- Task description
Lay out the entries below as a JSON list of strings, with one string for each line and no strings for blank lines.
>> begin Excerpted data
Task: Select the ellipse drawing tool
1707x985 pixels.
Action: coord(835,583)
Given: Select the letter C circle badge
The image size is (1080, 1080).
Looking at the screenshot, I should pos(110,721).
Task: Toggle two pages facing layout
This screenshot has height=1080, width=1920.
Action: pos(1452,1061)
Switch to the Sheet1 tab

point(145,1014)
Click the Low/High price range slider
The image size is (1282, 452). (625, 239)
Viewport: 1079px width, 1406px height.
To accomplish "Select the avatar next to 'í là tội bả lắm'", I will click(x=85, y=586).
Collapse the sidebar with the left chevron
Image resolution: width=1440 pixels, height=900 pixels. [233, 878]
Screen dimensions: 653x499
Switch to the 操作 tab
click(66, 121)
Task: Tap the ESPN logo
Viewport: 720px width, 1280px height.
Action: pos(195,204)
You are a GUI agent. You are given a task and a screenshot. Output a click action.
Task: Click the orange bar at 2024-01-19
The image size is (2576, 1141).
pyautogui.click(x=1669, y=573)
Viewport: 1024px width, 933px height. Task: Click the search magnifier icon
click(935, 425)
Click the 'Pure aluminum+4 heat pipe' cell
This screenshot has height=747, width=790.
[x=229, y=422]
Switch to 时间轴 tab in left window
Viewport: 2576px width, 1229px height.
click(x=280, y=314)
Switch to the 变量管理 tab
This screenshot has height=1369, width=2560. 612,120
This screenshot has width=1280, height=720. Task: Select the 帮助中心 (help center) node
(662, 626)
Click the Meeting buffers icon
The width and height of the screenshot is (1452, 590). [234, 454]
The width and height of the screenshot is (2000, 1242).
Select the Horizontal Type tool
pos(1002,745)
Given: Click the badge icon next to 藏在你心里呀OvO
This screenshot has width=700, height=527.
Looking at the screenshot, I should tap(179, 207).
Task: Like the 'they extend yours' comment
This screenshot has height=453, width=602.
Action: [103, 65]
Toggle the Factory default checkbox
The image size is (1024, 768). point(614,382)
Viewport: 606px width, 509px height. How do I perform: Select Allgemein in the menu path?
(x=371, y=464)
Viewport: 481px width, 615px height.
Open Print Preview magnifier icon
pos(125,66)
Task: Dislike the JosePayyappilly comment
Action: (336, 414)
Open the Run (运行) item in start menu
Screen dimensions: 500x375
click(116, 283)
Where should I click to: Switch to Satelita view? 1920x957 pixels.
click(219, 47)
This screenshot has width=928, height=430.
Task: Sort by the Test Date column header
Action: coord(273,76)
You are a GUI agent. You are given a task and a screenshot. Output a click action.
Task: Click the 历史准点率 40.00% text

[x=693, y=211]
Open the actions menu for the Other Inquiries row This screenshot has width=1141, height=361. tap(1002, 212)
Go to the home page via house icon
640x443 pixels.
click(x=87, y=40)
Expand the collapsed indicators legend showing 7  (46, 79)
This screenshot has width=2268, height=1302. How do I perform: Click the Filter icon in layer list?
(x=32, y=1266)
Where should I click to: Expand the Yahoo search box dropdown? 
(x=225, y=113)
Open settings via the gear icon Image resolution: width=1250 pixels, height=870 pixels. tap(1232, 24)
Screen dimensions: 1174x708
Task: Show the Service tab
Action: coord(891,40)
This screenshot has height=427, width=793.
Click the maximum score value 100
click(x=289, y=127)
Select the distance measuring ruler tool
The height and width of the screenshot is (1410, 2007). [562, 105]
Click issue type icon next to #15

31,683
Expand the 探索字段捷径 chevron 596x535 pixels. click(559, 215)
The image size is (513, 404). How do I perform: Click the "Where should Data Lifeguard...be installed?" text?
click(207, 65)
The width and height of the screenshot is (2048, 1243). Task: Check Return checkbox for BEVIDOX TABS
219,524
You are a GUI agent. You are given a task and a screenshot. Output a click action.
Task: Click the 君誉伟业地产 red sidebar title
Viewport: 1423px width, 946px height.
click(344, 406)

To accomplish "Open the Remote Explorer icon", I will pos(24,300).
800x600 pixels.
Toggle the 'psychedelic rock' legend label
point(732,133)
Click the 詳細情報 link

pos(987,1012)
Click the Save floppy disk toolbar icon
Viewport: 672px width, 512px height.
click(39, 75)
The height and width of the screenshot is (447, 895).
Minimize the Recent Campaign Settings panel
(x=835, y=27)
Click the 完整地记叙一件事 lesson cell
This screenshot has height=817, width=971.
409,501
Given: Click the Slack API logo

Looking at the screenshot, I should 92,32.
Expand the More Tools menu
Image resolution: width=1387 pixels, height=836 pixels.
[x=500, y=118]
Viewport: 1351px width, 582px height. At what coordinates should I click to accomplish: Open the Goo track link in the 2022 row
>> end Excerpted data
- The solution
[
  "Task: Select the ellipse drawing tool",
  "1707x985 pixels.",
  "Action: coord(835,583)",
  "Given: Select the letter C circle badge",
  "The image size is (1080, 1080).",
  "Looking at the screenshot, I should pos(110,721).",
  "Task: Toggle two pages facing layout",
  "This screenshot has height=1080, width=1920.",
  "Action: pos(1452,1061)",
  "Switch to the Sheet1 tab",
  "point(145,1014)",
  "Click the Low/High price range slider",
  "The image size is (1282, 452). (625, 239)",
  "Viewport: 1079px width, 1406px height.",
  "To accomplish \"Select the avatar next to 'í là tội bả lắm'\", I will click(x=85, y=586).",
  "Collapse the sidebar with the left chevron",
  "Image resolution: width=1440 pixels, height=900 pixels. [233, 878]",
  "Screen dimensions: 653x499",
  "Switch to the 操作 tab",
  "click(66, 121)",
  "Task: Tap the ESPN logo",
  "Viewport: 720px width, 1280px height.",
  "Action: pos(195,204)",
  "You are a GUI agent. You are given a task and a screenshot. Output a click action.",
  "Task: Click the orange bar at 2024-01-19",
  "The image size is (2576, 1141).",
  "pyautogui.click(x=1669, y=573)",
  "Viewport: 1024px width, 933px height. Task: Click the search magnifier icon",
  "click(935, 425)",
  "Click the 'Pure aluminum+4 heat pipe' cell",
  "This screenshot has height=747, width=790.",
  "[x=229, y=422]",
  "Switch to 时间轴 tab in left window",
  "Viewport: 2576px width, 1229px height.",
  "click(x=280, y=314)",
  "Switch to the 变量管理 tab",
  "This screenshot has height=1369, width=2560. 612,120",
  "This screenshot has width=1280, height=720. Task: Select the 帮助中心 (help center) node",
  "(662, 626)",
  "Click the Meeting buffers icon",
  "The width and height of the screenshot is (1452, 590). [234, 454]",
  "The width and height of the screenshot is (2000, 1242).",
  "Select the Horizontal Type tool",
  "pos(1002,745)",
  "Given: Click the badge icon next to 藏在你心里呀OvO",
  "This screenshot has width=700, height=527.",
  "Looking at the screenshot, I should tap(179, 207).",
  "Task: Like the 'they extend yours' comment",
  "This screenshot has height=453, width=602.",
  "Action: [103, 65]",
  "Toggle the Factory default checkbox",
  "The image size is (1024, 768). point(614,382)",
  "Viewport: 606px width, 509px height. How do I perform: Select Allgemein in the menu path?",
  "(x=371, y=464)",
  "Viewport: 481px width, 615px height.",
  "Open Print Preview magnifier icon",
  "pos(125,66)",
  "Task: Dislike the JosePayyappilly comment",
  "Action: (336, 414)",
  "Open the Run (运行) item in start menu",
  "Screen dimensions: 500x375",
  "click(116, 283)",
  "Where should I click to: Switch to Satelita view? 1920x957 pixels.",
  "click(219, 47)",
  "This screenshot has width=928, height=430.",
  "Task: Sort by the Test Date column header",
  "Action: coord(273,76)",
  "You are a GUI agent. You are given a task and a screenshot. Output a click action.",
  "Task: Click the 历史准点率 40.00% text",
  "[x=693, y=211]",
  "Open the actions menu for the Other Inquiries row This screenshot has width=1141, height=361. tap(1002, 212)",
  "Go to the home page via house icon",
  "640x443 pixels.",
  "click(x=87, y=40)",
  "Expand the collapsed indicators legend showing 7  (46, 79)",
  "This screenshot has width=2268, height=1302. How do I perform: Click the Filter icon in layer list?",
  "(x=32, y=1266)",
  "Where should I click to: Expand the Yahoo search box dropdown? ",
  "(x=225, y=113)",
  "Open settings via the gear icon Image resolution: width=1250 pixels, height=870 pixels. tap(1232, 24)",
  "Screen dimensions: 1174x708",
  "Task: Show the Service tab",
  "Action: coord(891,40)",
  "This screenshot has height=427, width=793.",
  "Click the maximum score value 100",
  "click(x=289, y=127)",
  "Select the distance measuring ruler tool",
  "The height and width of the screenshot is (1410, 2007). [562, 105]",
  "Click issue type icon next to #15",
  "31,683",
  "Expand the 探索字段捷径 chevron 596x535 pixels. click(559, 215)",
  "The image size is (513, 404). How do I perform: Click the \"Where should Data Lifeguard...be installed?\" text?",
  "click(207, 65)",
  "The width and height of the screenshot is (2048, 1243). Task: Check Return checkbox for BEVIDOX TABS",
  "219,524",
  "You are a GUI agent. You are given a task and a screenshot. Output a click action.",
  "Task: Click the 君誉伟业地产 red sidebar title",
  "Viewport: 1423px width, 946px height.",
  "click(344, 406)",
  "To accomplish \"Open the Remote Explorer icon\", I will pos(24,300).",
  "800x600 pixels.",
  "Toggle the 'psychedelic rock' legend label",
  "point(732,133)",
  "Click the 詳細情報 link",
  "pos(987,1012)",
  "Click the Save floppy disk toolbar icon",
  "Viewport: 672px width, 512px height.",
  "click(39, 75)",
  "The height and width of the screenshot is (447, 895).",
  "Minimize the Recent Campaign Settings panel",
  "(x=835, y=27)",
  "Click the 完整地记叙一件事 lesson cell",
  "This screenshot has height=817, width=971.",
  "409,501",
  "Given: Click the Slack API logo",
  "Looking at the screenshot, I should 92,32.",
  "Expand the More Tools menu",
  "Image resolution: width=1387 pixels, height=836 pixels.",
  "[x=500, y=118]",
  "Viewport: 1351px width, 582px height. At what coordinates should I click to accomplish: Open the Goo track link in the 2022 row"
]